# [Data]
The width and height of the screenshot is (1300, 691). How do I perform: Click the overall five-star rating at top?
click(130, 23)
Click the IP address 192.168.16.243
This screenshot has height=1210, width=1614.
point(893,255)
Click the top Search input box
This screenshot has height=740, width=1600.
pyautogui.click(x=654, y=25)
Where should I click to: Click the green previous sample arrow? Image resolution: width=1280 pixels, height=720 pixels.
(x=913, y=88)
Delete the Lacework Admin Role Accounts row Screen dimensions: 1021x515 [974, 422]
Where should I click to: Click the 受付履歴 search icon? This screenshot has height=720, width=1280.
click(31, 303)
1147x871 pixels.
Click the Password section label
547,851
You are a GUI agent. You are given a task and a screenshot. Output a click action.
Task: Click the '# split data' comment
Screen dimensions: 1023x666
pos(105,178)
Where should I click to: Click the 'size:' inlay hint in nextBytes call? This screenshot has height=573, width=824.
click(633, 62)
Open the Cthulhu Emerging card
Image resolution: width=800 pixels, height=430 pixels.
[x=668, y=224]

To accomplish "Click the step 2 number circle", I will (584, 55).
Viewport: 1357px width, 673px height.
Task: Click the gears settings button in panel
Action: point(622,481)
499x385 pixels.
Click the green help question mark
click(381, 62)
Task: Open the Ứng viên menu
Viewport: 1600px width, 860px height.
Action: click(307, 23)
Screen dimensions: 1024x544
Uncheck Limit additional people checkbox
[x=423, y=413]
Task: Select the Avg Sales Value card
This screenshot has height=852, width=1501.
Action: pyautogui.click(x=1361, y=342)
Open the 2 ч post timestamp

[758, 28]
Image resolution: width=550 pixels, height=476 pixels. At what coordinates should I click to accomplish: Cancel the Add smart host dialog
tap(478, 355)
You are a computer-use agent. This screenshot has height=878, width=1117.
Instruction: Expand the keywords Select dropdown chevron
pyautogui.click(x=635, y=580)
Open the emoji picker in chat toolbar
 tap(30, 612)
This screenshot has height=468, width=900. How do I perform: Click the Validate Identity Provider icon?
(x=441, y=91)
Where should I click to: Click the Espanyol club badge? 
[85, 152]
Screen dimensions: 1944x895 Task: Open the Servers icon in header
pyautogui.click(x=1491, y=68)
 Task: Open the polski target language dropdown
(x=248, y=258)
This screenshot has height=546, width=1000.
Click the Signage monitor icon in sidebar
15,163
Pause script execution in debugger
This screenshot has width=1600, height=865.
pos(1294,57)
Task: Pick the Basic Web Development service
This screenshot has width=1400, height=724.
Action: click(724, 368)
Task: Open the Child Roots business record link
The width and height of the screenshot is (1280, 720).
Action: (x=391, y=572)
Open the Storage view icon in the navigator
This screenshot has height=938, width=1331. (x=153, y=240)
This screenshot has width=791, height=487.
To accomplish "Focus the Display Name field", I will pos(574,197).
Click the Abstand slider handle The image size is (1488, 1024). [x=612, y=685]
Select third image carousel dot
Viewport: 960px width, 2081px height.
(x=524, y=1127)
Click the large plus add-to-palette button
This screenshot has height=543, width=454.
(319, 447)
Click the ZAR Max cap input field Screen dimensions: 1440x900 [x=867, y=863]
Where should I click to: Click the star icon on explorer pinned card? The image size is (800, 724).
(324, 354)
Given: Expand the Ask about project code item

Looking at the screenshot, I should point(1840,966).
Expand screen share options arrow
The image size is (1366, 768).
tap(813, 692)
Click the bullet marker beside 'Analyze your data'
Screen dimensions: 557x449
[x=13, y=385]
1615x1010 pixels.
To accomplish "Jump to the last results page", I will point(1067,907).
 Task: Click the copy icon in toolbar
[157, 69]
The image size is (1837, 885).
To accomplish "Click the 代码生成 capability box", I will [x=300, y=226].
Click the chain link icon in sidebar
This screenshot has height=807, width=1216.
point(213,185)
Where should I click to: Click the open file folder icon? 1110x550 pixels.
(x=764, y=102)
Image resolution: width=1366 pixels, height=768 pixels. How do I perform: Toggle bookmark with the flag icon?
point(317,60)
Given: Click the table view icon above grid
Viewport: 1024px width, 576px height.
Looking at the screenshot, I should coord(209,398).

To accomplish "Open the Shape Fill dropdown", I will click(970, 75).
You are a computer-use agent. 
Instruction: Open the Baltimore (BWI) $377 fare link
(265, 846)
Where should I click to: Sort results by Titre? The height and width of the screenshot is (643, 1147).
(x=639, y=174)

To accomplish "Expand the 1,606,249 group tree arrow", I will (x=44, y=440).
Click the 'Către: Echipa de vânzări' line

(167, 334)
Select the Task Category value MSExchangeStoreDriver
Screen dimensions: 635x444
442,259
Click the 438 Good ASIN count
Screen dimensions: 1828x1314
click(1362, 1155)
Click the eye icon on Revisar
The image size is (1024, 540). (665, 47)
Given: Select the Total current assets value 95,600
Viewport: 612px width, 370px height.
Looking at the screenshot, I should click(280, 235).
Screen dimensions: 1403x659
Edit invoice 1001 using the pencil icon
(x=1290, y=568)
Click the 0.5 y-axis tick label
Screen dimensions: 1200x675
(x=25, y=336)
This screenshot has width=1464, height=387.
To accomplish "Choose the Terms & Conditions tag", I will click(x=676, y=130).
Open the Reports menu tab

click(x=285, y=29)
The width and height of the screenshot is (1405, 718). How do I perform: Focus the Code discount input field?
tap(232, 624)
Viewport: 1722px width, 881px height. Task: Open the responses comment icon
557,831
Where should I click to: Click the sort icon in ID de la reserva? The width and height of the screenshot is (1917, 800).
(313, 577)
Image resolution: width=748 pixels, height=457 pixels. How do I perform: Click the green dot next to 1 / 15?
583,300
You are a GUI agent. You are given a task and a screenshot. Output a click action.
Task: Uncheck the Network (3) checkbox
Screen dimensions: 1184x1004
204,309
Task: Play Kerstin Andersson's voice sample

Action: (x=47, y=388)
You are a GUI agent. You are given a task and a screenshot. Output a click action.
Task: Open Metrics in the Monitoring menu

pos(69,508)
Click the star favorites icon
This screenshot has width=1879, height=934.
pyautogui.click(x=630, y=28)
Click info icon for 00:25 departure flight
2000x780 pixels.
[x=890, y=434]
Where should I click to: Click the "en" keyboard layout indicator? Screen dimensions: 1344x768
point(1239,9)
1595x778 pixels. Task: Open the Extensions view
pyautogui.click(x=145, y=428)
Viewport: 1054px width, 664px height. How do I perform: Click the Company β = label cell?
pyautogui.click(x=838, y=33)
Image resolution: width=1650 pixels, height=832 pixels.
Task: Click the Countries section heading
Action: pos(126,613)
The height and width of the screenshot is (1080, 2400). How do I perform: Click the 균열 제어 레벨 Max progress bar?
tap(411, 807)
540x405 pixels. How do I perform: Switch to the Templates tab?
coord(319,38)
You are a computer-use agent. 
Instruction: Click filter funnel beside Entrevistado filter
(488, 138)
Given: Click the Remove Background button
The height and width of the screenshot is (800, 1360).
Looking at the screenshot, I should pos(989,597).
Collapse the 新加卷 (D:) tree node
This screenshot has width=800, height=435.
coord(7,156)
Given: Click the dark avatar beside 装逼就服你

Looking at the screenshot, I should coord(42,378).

# [How to complete this task]
So that nothing is lost, write out each record exactly as it appears above.

# [Task output]
The width and height of the screenshot is (1300, 691). How do I perform: Click the overall five-star rating at top?
click(130, 23)
Click the IP address 192.168.16.243
This screenshot has height=1210, width=1614.
point(893,255)
Click the top Search input box
This screenshot has height=740, width=1600.
pyautogui.click(x=654, y=25)
Where should I click to: Click the green previous sample arrow? Image resolution: width=1280 pixels, height=720 pixels.
(x=913, y=88)
Delete the Lacework Admin Role Accounts row Screen dimensions: 1021x515 [974, 422]
Where should I click to: Click the 受付履歴 search icon? This screenshot has height=720, width=1280.
click(31, 303)
1147x871 pixels.
Click the Password section label
547,851
You are a GUI agent. You are given a task and a screenshot. Output a click action.
Task: Click the '# split data' comment
Screen dimensions: 1023x666
pos(105,178)
Where should I click to: Click the 'size:' inlay hint in nextBytes call? This screenshot has height=573, width=824.
click(633, 62)
Open the Cthulhu Emerging card
Image resolution: width=800 pixels, height=430 pixels.
[x=668, y=224]

To accomplish "Click the step 2 number circle", I will (584, 55).
Viewport: 1357px width, 673px height.
Task: Click the gears settings button in panel
Action: point(622,481)
499x385 pixels.
Click the green help question mark
click(381, 62)
Task: Open the Ứng viên menu
Viewport: 1600px width, 860px height.
Action: click(307, 23)
Screen dimensions: 1024x544
Uncheck Limit additional people checkbox
[x=423, y=413]
Task: Select the Avg Sales Value card
This screenshot has height=852, width=1501.
Action: pyautogui.click(x=1361, y=342)
Open the 2 ч post timestamp

[758, 28]
Image resolution: width=550 pixels, height=476 pixels. At what coordinates should I click to accomplish: Cancel the Add smart host dialog
tap(478, 355)
You are a computer-use agent. This screenshot has height=878, width=1117.
Instruction: Expand the keywords Select dropdown chevron
pyautogui.click(x=635, y=580)
Open the emoji picker in chat toolbar
 tap(30, 612)
This screenshot has height=468, width=900. How do I perform: Click the Validate Identity Provider icon?
(x=441, y=91)
Where should I click to: Click the Espanyol club badge? 
[85, 152]
Screen dimensions: 1944x895 Task: Open the Servers icon in header
pyautogui.click(x=1491, y=68)
 Task: Open the polski target language dropdown
(x=248, y=258)
This screenshot has height=546, width=1000.
Click the Signage monitor icon in sidebar
15,163
Pause script execution in debugger
This screenshot has width=1600, height=865.
pos(1294,57)
Task: Pick the Basic Web Development service
This screenshot has width=1400, height=724.
Action: click(724, 368)
Task: Open the Child Roots business record link
The width and height of the screenshot is (1280, 720).
Action: (x=391, y=572)
Open the Storage view icon in the navigator
This screenshot has height=938, width=1331. (x=153, y=240)
This screenshot has width=791, height=487.
To accomplish "Focus the Display Name field", I will pos(574,197).
Click the Abstand slider handle The image size is (1488, 1024). [x=612, y=685]
Select third image carousel dot
Viewport: 960px width, 2081px height.
(x=524, y=1127)
Click the large plus add-to-palette button
This screenshot has height=543, width=454.
(319, 447)
Click the ZAR Max cap input field Screen dimensions: 1440x900 [x=867, y=863]
Where should I click to: Click the star icon on explorer pinned card? The image size is (800, 724).
(324, 354)
Given: Expand the Ask about project code item

Looking at the screenshot, I should point(1840,966).
Expand screen share options arrow
The image size is (1366, 768).
tap(813, 692)
Click the bullet marker beside 'Analyze your data'
Screen dimensions: 557x449
[x=13, y=385]
1615x1010 pixels.
To accomplish "Jump to the last results page", I will point(1067,907).
 Task: Click the copy icon in toolbar
[157, 69]
The image size is (1837, 885).
To accomplish "Click the 代码生成 capability box", I will [x=300, y=226].
Click the chain link icon in sidebar
This screenshot has height=807, width=1216.
point(213,185)
Where should I click to: Click the open file folder icon? 1110x550 pixels.
(x=764, y=102)
Image resolution: width=1366 pixels, height=768 pixels. How do I perform: Toggle bookmark with the flag icon?
point(317,60)
Given: Click the table view icon above grid
Viewport: 1024px width, 576px height.
Looking at the screenshot, I should coord(209,398).

To accomplish "Open the Shape Fill dropdown", I will click(970, 75).
You are a computer-use agent. 
Instruction: Open the Baltimore (BWI) $377 fare link
(265, 846)
Where should I click to: Sort results by Titre? The height and width of the screenshot is (643, 1147).
(x=639, y=174)

To accomplish "Expand the 1,606,249 group tree arrow", I will (x=44, y=440).
Click the 'Către: Echipa de vânzări' line

(167, 334)
Select the Task Category value MSExchangeStoreDriver
Screen dimensions: 635x444
442,259
Click the 438 Good ASIN count
Screen dimensions: 1828x1314
click(1362, 1155)
Click the eye icon on Revisar
The image size is (1024, 540). (665, 47)
Given: Select the Total current assets value 95,600
Viewport: 612px width, 370px height.
Looking at the screenshot, I should click(280, 235).
Screen dimensions: 1403x659
Edit invoice 1001 using the pencil icon
(x=1290, y=568)
Click the 0.5 y-axis tick label
Screen dimensions: 1200x675
(x=25, y=336)
This screenshot has width=1464, height=387.
To accomplish "Choose the Terms & Conditions tag", I will click(x=676, y=130).
Open the Reports menu tab

click(x=285, y=29)
The width and height of the screenshot is (1405, 718). How do I perform: Focus the Code discount input field?
tap(232, 624)
Viewport: 1722px width, 881px height. Task: Open the responses comment icon
557,831
Where should I click to: Click the sort icon in ID de la reserva? The width and height of the screenshot is (1917, 800).
(313, 577)
Image resolution: width=748 pixels, height=457 pixels. How do I perform: Click the green dot next to 1 / 15?
583,300
You are a GUI agent. You are given a task and a screenshot. Output a click action.
Task: Uncheck the Network (3) checkbox
Screen dimensions: 1184x1004
204,309
Task: Play Kerstin Andersson's voice sample

Action: (x=47, y=388)
You are a GUI agent. You are given a task and a screenshot. Output a click action.
Task: Open Metrics in the Monitoring menu

pos(69,508)
Click the star favorites icon
This screenshot has width=1879, height=934.
pyautogui.click(x=630, y=28)
Click info icon for 00:25 departure flight
2000x780 pixels.
[x=890, y=434]
Where should I click to: Click the "en" keyboard layout indicator? Screen dimensions: 1344x768
point(1239,9)
1595x778 pixels. Task: Open the Extensions view
pyautogui.click(x=145, y=428)
Viewport: 1054px width, 664px height. How do I perform: Click the Company β = label cell?
pyautogui.click(x=838, y=33)
Image resolution: width=1650 pixels, height=832 pixels.
Task: Click the Countries section heading
Action: pos(126,613)
The height and width of the screenshot is (1080, 2400). How do I perform: Click the 균열 제어 레벨 Max progress bar?
tap(411, 807)
540x405 pixels. How do I perform: Switch to the Templates tab?
coord(319,38)
You are a computer-use agent. 
Instruction: Click filter funnel beside Entrevistado filter
(488, 138)
Given: Click the Remove Background button
The height and width of the screenshot is (800, 1360).
Looking at the screenshot, I should pos(989,597).
Collapse the 新加卷 (D:) tree node
This screenshot has width=800, height=435.
coord(7,156)
Given: Click the dark avatar beside 装逼就服你

Looking at the screenshot, I should coord(42,378).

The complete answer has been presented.